* Work required
Swap "heading" for "header" in the items from the line with "Where should I" through the end, and write out those lines again with nothing else changed. Leave the pictures out of your answer.

* Data provided
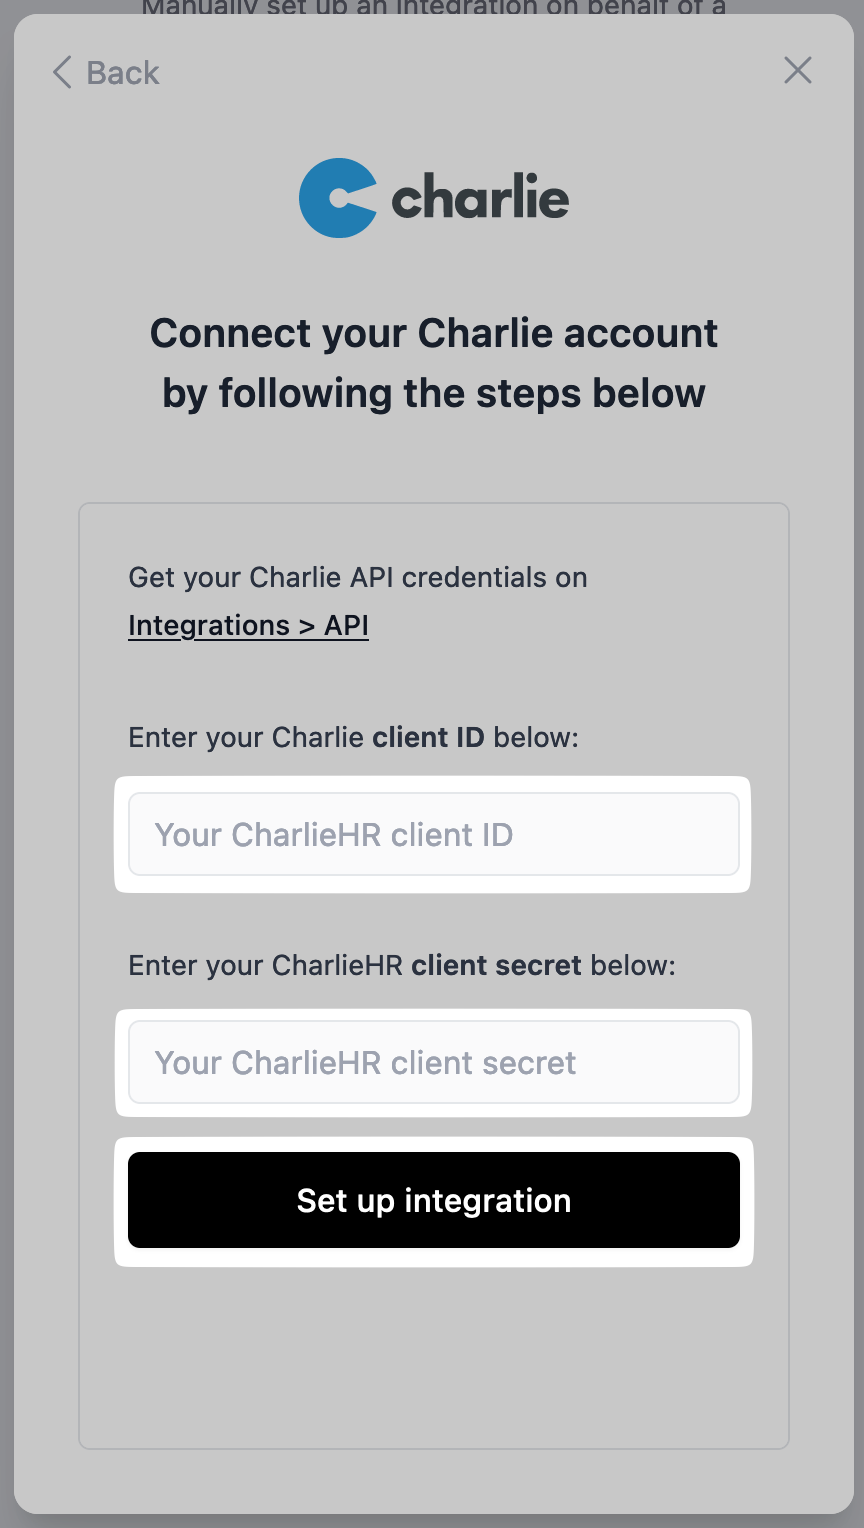Viewport: 864px width, 1528px height.
Task: Click the "Enter your CharlieHR client secret below" label
Action: pyautogui.click(x=402, y=966)
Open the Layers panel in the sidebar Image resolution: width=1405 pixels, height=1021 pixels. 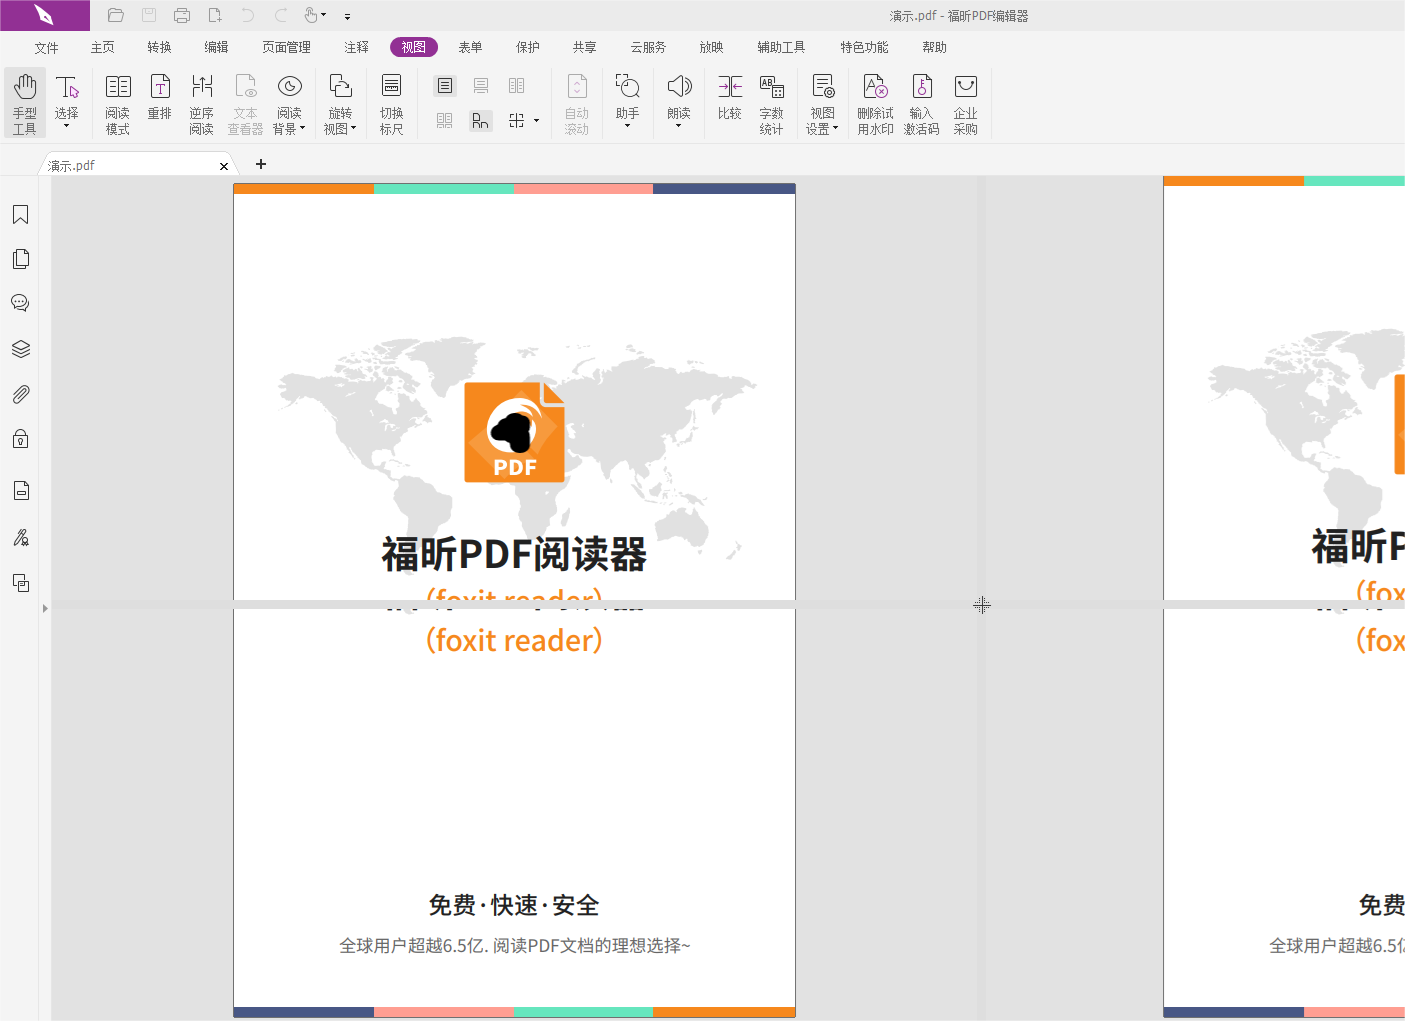pyautogui.click(x=20, y=348)
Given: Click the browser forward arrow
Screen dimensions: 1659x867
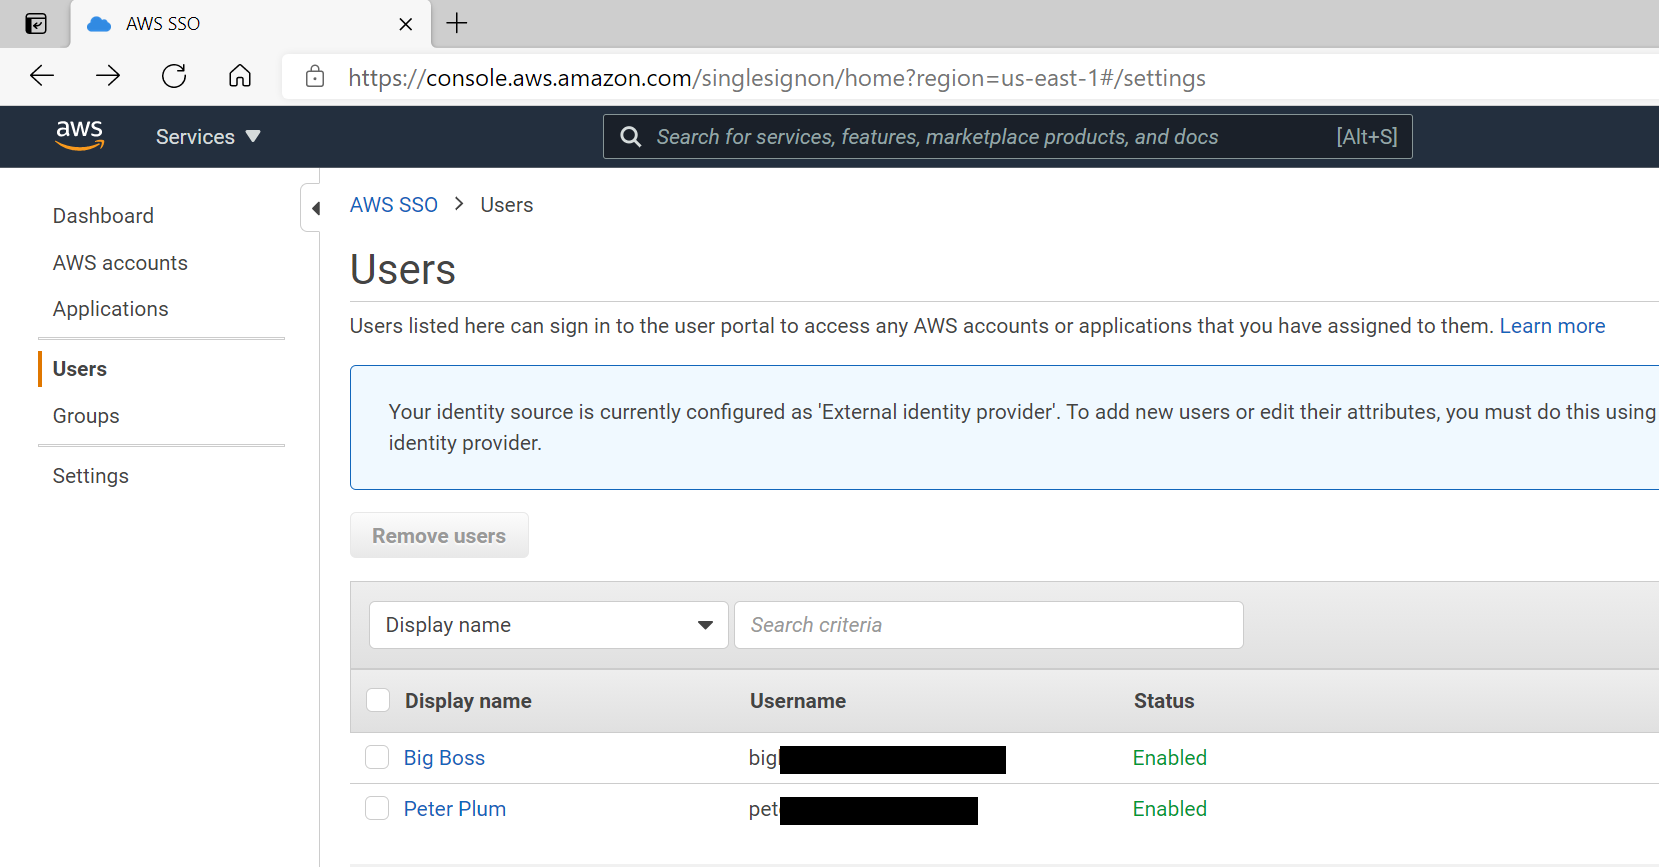Looking at the screenshot, I should [x=108, y=76].
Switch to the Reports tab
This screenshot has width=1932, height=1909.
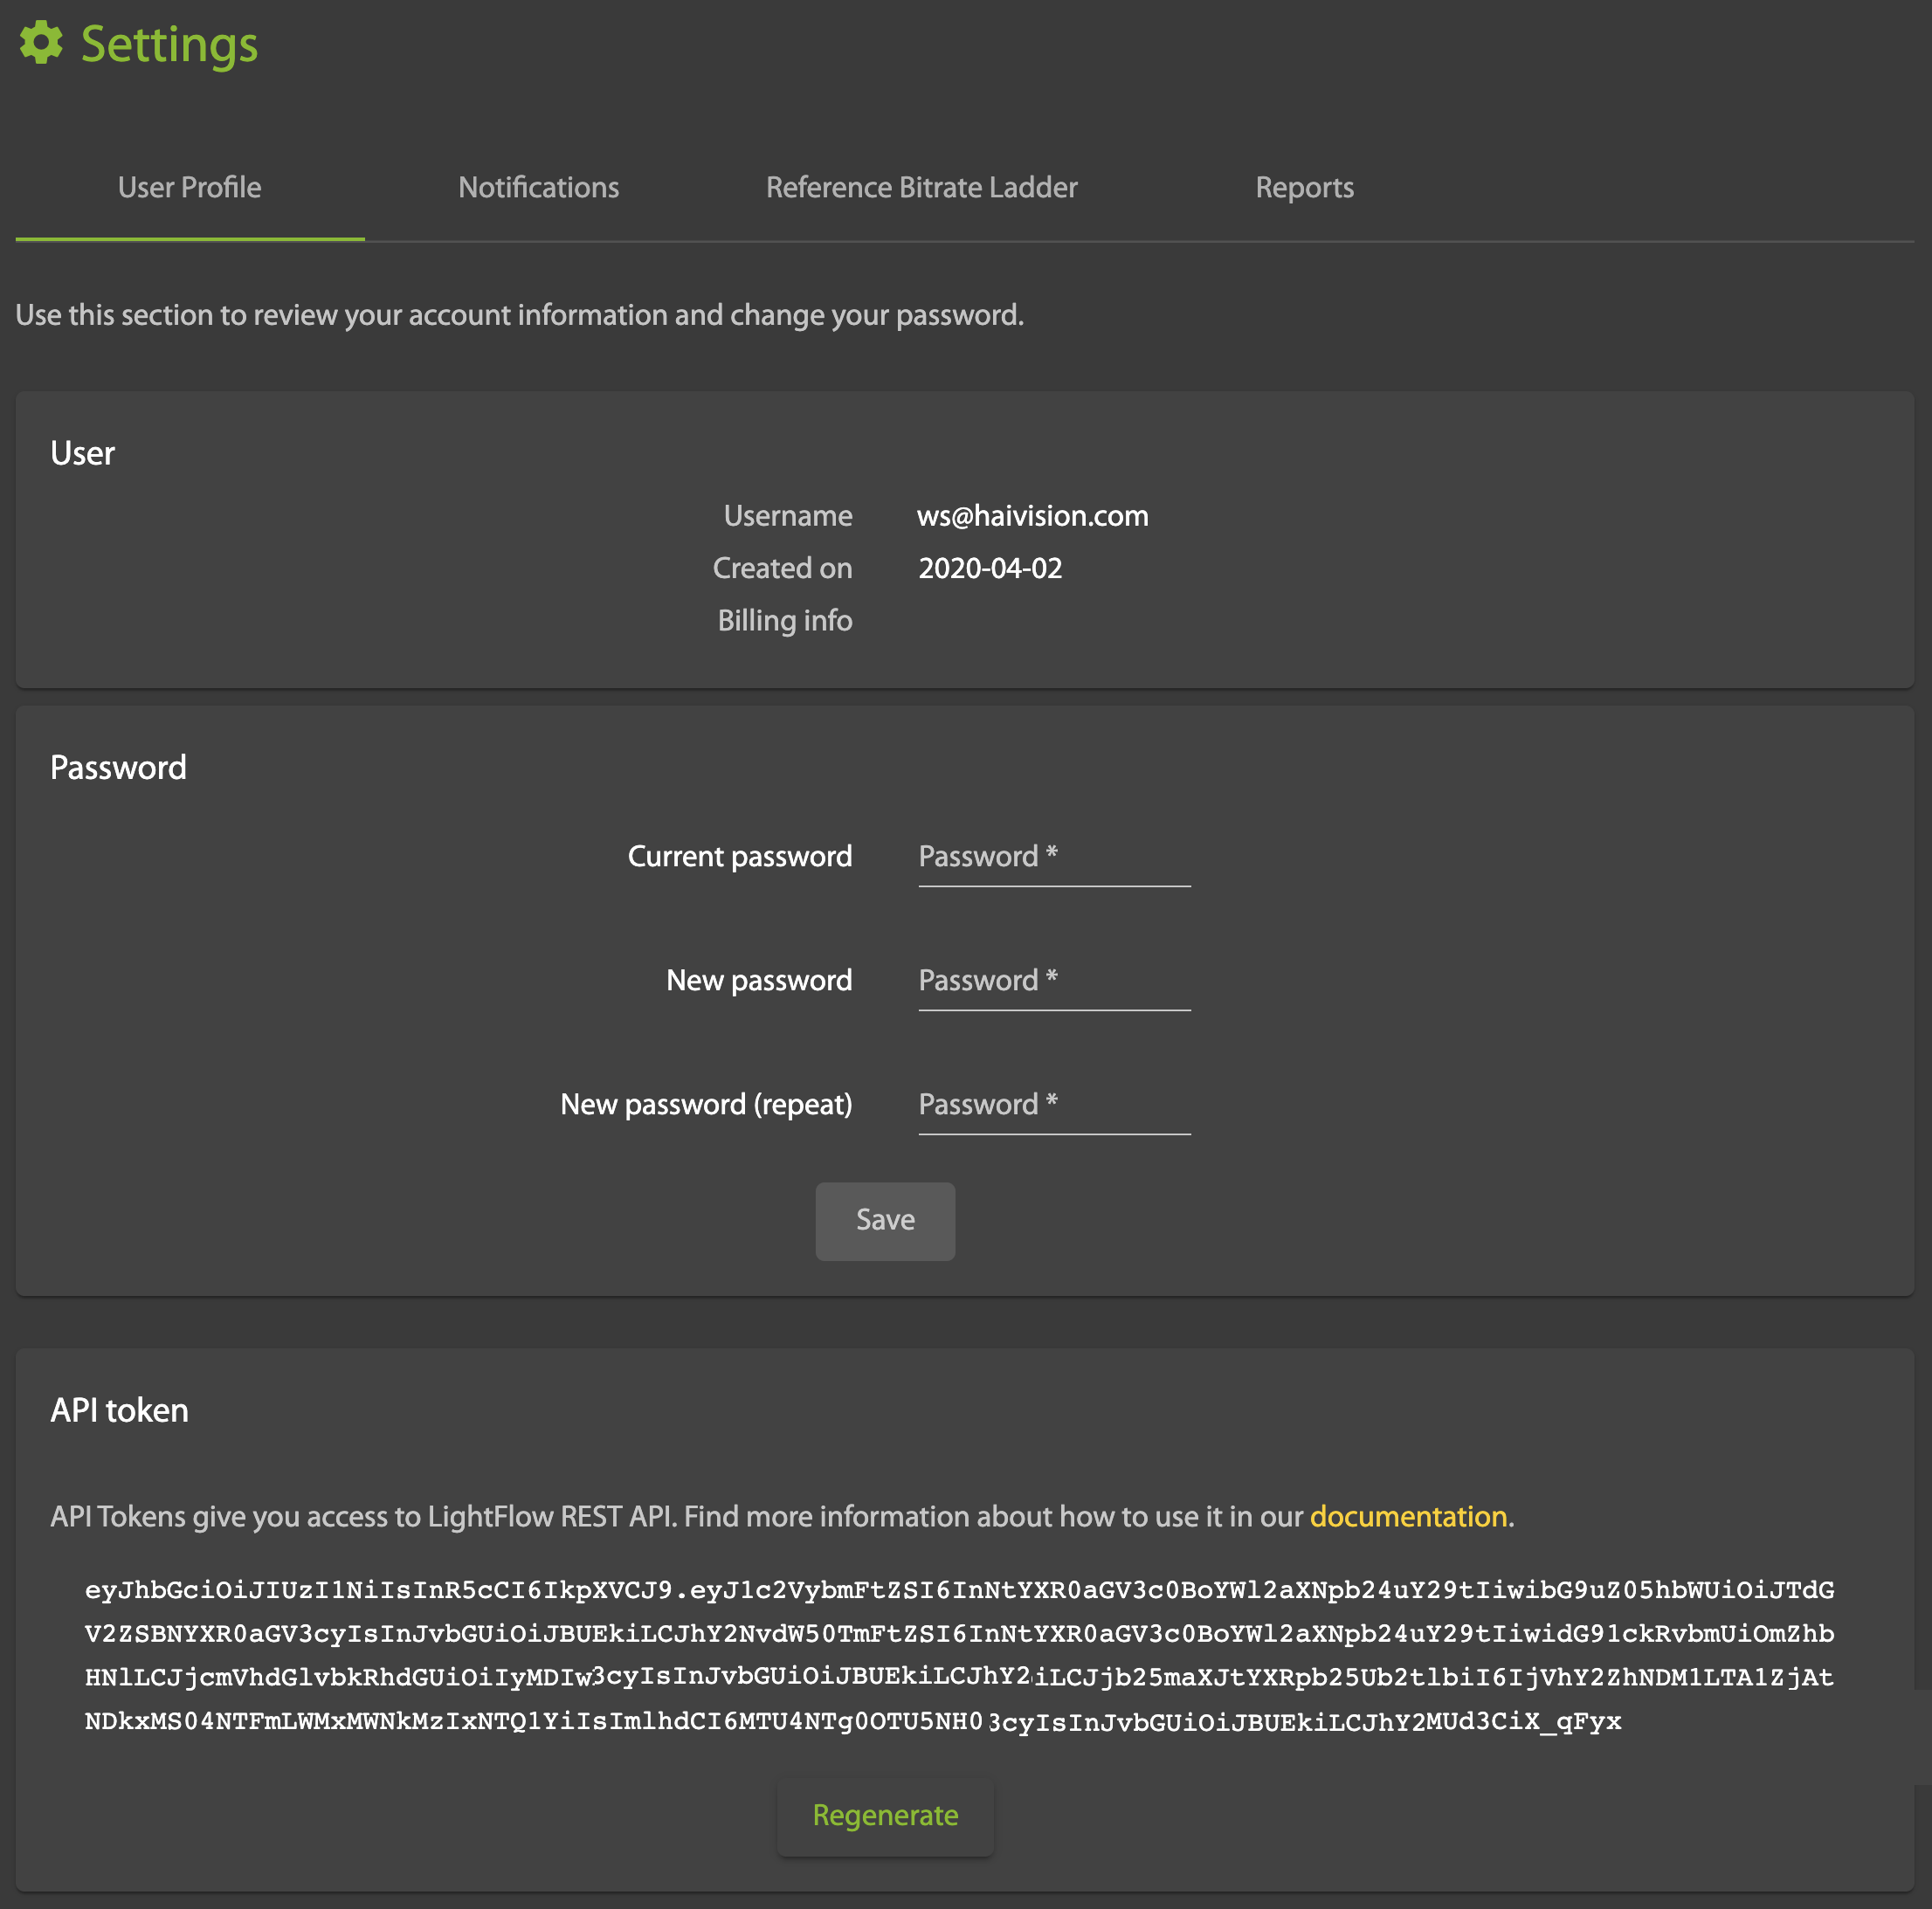point(1304,188)
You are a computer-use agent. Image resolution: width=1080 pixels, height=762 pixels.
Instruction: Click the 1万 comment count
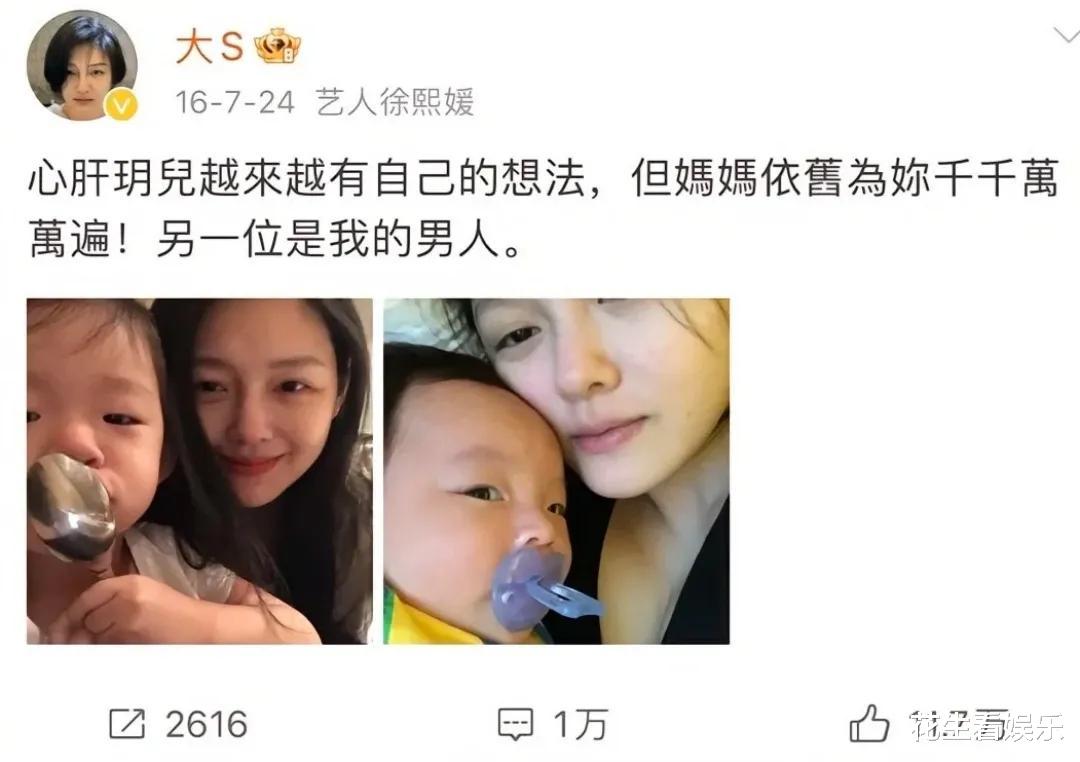coord(580,725)
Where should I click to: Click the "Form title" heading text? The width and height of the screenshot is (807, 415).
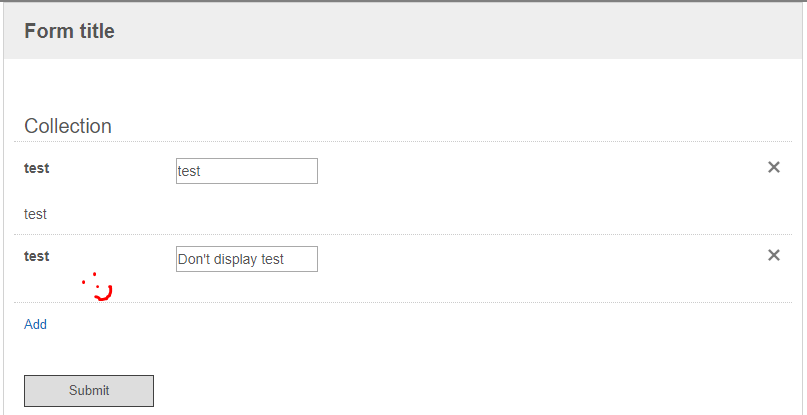tap(69, 31)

* Solution below
Where should I click to: Click the "Form title" header text? The width and height of the screenshot is (807, 415).
tap(69, 31)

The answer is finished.